Work to be completed: Count how many of the lines below contain the string "perform", treating uppercase and lowercase as different, and give only the number.

Dataset records:
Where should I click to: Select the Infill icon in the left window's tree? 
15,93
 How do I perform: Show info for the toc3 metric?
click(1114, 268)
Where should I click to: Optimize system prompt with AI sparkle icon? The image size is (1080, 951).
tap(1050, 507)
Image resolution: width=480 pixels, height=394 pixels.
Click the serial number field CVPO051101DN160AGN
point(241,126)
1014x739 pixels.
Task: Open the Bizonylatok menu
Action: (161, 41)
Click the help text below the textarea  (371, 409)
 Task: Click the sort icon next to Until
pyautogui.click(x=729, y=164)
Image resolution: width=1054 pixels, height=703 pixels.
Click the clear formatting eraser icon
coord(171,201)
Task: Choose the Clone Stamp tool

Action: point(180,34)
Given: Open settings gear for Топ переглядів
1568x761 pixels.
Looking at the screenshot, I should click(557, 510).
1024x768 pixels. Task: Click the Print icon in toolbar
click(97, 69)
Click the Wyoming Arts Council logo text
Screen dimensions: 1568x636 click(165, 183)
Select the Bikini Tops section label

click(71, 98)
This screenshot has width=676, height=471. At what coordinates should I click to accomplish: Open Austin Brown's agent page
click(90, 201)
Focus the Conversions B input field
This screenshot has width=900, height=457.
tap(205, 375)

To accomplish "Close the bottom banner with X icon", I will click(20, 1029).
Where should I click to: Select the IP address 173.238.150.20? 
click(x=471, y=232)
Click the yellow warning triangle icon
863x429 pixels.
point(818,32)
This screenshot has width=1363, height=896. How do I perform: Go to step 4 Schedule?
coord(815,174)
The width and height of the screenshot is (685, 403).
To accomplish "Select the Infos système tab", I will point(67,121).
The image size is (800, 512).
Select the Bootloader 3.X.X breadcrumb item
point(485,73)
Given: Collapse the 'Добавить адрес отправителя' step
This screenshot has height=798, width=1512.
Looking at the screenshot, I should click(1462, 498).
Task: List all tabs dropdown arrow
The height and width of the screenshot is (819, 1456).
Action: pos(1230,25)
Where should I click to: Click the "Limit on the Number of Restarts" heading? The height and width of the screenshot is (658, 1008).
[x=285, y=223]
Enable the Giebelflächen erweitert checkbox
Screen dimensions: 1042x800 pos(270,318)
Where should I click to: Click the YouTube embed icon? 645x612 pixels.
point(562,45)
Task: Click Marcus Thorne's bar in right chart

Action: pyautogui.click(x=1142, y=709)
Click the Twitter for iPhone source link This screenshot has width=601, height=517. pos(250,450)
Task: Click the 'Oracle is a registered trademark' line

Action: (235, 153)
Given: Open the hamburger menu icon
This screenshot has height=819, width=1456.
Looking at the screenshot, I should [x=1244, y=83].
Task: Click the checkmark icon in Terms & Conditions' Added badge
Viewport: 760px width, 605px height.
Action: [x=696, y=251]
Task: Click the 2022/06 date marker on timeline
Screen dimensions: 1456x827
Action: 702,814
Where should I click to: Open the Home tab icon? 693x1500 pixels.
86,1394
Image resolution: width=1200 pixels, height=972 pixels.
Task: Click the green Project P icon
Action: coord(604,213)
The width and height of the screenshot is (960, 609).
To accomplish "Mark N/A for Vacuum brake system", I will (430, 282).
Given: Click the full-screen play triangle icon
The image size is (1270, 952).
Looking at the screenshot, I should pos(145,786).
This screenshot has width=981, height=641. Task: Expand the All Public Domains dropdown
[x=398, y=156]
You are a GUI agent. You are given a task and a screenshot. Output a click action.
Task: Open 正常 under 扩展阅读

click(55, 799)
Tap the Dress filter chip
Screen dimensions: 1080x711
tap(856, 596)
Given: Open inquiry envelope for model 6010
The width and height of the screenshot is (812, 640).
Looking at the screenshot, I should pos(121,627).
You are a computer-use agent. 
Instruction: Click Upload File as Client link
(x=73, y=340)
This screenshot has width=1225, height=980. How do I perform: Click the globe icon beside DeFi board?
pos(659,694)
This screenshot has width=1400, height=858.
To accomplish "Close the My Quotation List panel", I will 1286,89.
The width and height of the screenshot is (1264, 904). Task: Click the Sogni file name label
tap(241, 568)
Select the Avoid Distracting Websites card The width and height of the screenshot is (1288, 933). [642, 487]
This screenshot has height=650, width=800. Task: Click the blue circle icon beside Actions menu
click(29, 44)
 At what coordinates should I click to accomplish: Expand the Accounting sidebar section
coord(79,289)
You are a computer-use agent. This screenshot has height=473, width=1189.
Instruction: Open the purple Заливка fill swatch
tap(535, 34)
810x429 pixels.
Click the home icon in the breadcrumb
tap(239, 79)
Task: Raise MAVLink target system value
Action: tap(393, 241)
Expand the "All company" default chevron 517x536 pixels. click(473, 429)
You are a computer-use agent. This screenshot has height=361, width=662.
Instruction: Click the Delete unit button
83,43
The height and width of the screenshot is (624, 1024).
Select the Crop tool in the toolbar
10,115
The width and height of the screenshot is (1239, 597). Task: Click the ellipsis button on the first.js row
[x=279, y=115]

The reply: 3